### [Job]
Copy each line of the rows below word for word, leaving out the pictures.

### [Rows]

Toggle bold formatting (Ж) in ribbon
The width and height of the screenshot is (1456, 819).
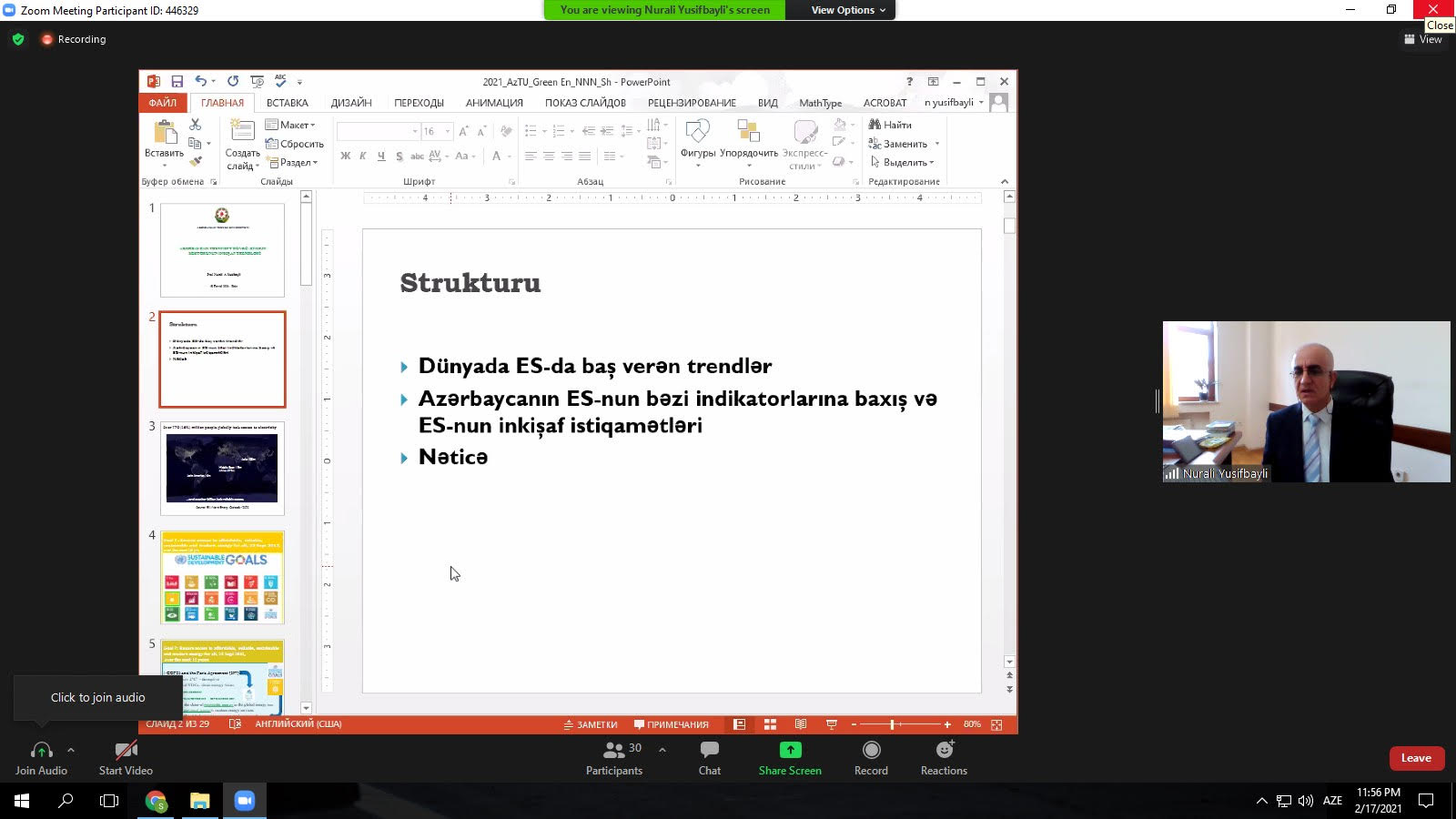pos(346,157)
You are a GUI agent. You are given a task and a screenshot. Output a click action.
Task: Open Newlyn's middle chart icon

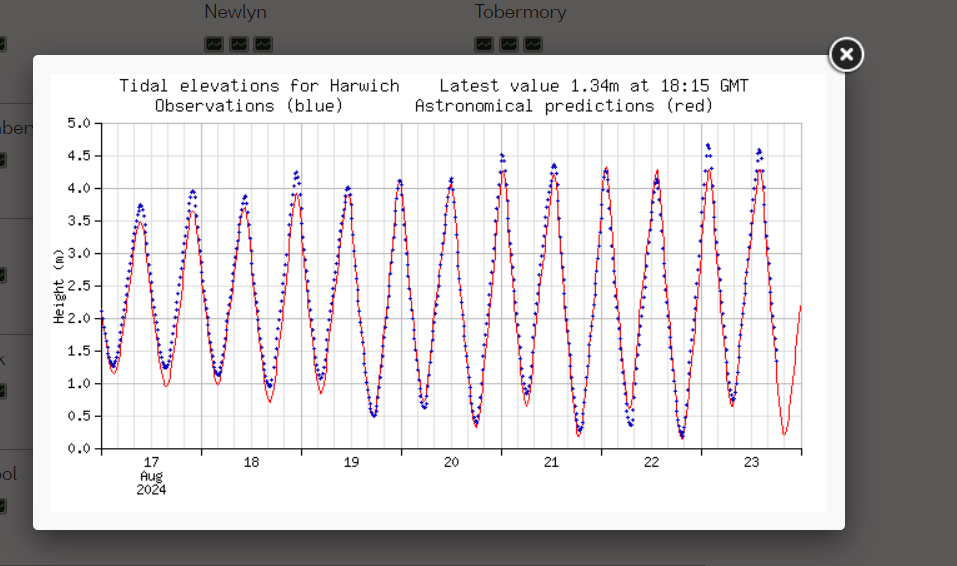[239, 44]
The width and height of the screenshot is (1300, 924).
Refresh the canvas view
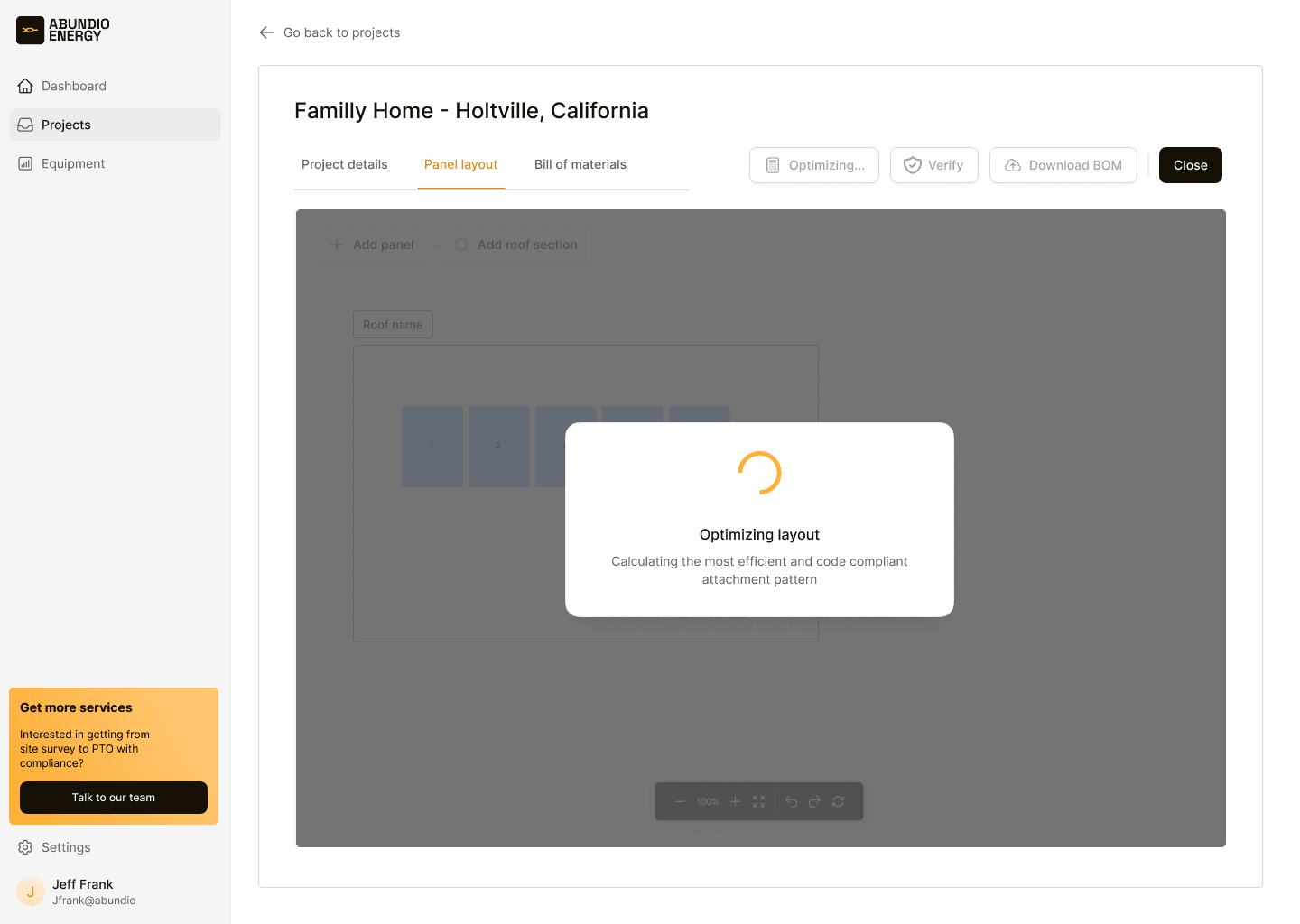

### [Right answer]
Toggle bold formatting (Ж) in ribbon
The width and height of the screenshot is (1456, 819).
pos(346,157)
You are a GUI agent. You are given a task and a screenshot. Output a click action.
Task: Open Newlyn's middle chart icon

[239, 44]
The width and height of the screenshot is (1300, 924).
Refresh the canvas view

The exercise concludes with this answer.